* TASK REQUIREMENTS:
I need the lines from the one holding "273x179 pixels." to the last line of the data below repeated exactly, both included, without pictures.

* RECORDS FOR THE TASK:
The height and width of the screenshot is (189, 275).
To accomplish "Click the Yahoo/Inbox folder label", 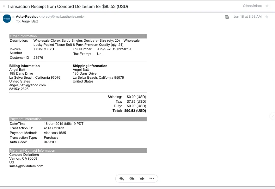I will (x=252, y=6).
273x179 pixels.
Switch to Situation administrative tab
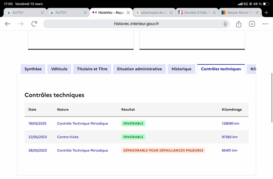(139, 69)
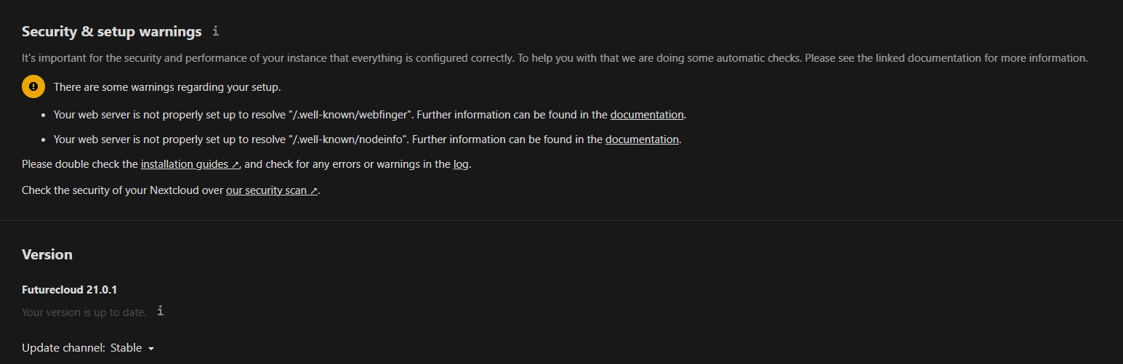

* WRITTEN RESPONSE:
273x179 pixels.
Switch to Situation administrative tab
(139, 69)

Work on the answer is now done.